# REKORDY DO ĆWICZENIA
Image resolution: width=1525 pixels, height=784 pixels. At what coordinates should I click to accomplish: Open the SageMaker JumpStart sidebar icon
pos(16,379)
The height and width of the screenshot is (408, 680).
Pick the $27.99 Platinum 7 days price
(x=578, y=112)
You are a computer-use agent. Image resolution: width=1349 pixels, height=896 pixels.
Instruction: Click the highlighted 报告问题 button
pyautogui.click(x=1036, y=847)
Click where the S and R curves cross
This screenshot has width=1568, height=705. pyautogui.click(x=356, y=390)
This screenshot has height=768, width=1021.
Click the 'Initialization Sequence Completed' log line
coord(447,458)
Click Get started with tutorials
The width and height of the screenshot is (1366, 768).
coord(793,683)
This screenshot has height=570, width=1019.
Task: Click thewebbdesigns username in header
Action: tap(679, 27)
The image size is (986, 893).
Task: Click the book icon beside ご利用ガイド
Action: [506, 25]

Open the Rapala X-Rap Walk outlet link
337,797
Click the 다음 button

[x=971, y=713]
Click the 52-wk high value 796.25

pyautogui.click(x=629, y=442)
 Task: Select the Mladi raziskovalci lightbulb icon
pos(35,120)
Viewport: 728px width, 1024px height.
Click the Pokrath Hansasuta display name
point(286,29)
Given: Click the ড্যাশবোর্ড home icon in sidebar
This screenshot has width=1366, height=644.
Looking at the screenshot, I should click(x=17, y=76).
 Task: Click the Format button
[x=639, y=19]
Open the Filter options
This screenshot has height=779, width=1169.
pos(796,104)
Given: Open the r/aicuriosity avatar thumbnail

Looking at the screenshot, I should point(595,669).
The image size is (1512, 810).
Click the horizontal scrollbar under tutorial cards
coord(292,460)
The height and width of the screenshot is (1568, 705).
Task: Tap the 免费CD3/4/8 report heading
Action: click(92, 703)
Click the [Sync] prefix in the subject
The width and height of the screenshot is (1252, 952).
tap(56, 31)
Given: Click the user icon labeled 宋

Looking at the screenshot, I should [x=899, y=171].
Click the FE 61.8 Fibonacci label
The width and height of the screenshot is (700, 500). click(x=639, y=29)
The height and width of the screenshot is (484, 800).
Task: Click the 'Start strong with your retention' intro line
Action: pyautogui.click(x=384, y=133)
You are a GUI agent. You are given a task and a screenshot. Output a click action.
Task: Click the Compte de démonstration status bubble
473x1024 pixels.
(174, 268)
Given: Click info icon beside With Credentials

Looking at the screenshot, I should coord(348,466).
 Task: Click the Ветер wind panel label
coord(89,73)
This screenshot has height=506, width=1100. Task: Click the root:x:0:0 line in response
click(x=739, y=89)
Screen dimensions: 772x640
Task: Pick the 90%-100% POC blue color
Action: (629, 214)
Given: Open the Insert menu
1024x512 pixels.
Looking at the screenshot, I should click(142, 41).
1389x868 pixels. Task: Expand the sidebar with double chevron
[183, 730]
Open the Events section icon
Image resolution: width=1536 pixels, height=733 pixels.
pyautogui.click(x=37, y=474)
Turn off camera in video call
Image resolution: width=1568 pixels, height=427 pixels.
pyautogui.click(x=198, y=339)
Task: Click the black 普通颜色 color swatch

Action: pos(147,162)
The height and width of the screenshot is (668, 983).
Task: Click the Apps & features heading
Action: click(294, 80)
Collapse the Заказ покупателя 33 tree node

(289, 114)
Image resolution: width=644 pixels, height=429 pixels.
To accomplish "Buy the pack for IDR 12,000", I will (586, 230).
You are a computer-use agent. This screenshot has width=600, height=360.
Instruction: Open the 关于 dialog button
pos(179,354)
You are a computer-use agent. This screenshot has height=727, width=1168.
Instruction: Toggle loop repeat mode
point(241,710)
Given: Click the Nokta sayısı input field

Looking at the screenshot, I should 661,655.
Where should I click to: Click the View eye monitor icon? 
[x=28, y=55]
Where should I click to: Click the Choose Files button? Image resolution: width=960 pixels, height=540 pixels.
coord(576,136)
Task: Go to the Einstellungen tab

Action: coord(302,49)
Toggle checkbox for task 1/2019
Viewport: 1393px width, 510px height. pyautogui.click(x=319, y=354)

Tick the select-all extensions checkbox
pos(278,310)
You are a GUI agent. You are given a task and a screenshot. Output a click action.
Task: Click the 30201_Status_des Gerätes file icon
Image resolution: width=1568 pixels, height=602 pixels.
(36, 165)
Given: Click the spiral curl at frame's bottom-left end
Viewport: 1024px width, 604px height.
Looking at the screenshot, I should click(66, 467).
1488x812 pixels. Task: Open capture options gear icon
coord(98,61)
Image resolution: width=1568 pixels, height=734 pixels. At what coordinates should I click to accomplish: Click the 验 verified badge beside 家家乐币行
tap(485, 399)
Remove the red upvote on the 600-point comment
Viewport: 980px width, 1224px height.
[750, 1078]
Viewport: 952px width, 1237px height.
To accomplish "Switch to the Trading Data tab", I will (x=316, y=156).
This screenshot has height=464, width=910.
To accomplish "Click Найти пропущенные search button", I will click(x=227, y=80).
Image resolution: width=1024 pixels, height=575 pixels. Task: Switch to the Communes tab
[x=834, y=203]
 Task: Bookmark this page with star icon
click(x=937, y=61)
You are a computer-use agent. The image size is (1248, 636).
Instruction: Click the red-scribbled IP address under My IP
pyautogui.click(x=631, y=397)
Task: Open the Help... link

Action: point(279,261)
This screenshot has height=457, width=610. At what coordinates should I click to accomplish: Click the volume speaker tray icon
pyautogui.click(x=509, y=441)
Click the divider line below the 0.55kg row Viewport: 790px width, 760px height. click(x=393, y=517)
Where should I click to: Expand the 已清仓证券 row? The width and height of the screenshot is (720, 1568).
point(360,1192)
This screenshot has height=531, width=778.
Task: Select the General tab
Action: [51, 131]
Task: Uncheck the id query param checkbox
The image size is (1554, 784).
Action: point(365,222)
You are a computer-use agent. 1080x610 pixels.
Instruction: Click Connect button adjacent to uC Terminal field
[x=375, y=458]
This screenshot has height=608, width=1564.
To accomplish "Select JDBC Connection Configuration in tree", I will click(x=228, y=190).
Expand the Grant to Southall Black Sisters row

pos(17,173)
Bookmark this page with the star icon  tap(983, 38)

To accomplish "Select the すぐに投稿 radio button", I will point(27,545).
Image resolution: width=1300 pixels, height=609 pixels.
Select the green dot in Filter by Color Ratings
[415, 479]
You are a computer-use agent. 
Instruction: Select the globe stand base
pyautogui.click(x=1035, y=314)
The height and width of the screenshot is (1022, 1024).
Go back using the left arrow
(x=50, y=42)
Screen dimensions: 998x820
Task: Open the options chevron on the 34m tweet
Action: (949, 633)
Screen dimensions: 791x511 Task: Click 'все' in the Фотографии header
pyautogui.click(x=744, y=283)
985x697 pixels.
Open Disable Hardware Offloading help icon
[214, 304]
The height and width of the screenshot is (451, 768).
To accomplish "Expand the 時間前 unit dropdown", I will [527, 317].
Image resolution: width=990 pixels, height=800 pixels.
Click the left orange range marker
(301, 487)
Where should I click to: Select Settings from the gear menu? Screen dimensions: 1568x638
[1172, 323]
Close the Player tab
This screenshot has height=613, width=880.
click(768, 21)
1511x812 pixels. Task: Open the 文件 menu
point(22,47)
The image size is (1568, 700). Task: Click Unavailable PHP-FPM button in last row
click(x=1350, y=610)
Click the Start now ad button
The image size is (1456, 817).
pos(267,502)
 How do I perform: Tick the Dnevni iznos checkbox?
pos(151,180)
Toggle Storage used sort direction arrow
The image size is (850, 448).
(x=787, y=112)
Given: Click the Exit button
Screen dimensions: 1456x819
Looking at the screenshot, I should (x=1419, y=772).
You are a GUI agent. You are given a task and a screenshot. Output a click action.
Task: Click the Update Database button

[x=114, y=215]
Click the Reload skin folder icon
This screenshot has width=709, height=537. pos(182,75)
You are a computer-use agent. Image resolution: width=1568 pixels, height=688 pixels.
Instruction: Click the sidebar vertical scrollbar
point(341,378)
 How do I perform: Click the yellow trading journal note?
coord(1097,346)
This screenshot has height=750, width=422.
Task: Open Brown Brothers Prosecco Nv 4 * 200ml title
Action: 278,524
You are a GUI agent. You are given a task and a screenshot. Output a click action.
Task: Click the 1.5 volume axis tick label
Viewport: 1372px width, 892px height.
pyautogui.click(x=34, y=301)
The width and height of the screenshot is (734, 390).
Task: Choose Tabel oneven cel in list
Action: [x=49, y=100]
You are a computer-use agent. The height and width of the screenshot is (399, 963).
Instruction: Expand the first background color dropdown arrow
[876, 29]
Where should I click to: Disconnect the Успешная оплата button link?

# ĆWICZENIE
Zaktualizuj rekordy od ich początku do wiersza z "Looking at the screenshot, I should point(595,669)." włącznie, zamieniając "Format" na "Insert" i nie zmieniając niczego innego. Podaj tylko ten fragment.

# ODPOWIEDŹ NA ZADANIE
Image resolution: width=1525 pixels, height=784 pixels. At what coordinates should I click to accomplish: Open the SageMaker JumpStart sidebar icon
pos(16,379)
The height and width of the screenshot is (408, 680).
Pick the $27.99 Platinum 7 days price
(x=578, y=112)
You are a computer-use agent. Image resolution: width=1349 pixels, height=896 pixels.
Instruction: Click the highlighted 报告问题 button
pyautogui.click(x=1036, y=847)
Click where the S and R curves cross
This screenshot has width=1568, height=705. pyautogui.click(x=356, y=390)
This screenshot has height=768, width=1021.
Click the 'Initialization Sequence Completed' log line
coord(447,458)
Click Get started with tutorials
The width and height of the screenshot is (1366, 768).
coord(793,683)
This screenshot has height=570, width=1019.
Task: Click thewebbdesigns username in header
Action: tap(679, 27)
The image size is (986, 893).
Task: Click the book icon beside ご利用ガイド
Action: [506, 25]

Open the Rapala X-Rap Walk outlet link
337,797
Click the 다음 button

[x=971, y=713]
Click the 52-wk high value 796.25

pyautogui.click(x=629, y=442)
 Task: Select the Mladi raziskovalci lightbulb icon
pos(35,120)
Viewport: 728px width, 1024px height.
Click the Pokrath Hansasuta display name
point(286,29)
Given: Click the ড্যাশবোর্ড home icon in sidebar
This screenshot has width=1366, height=644.
Looking at the screenshot, I should click(x=17, y=76).
 Task: Click the Insert button
[x=639, y=19]
Open the Filter options
This screenshot has height=779, width=1169.
pos(796,104)
Given: Open the r/aicuriosity avatar thumbnail

Looking at the screenshot, I should point(595,669).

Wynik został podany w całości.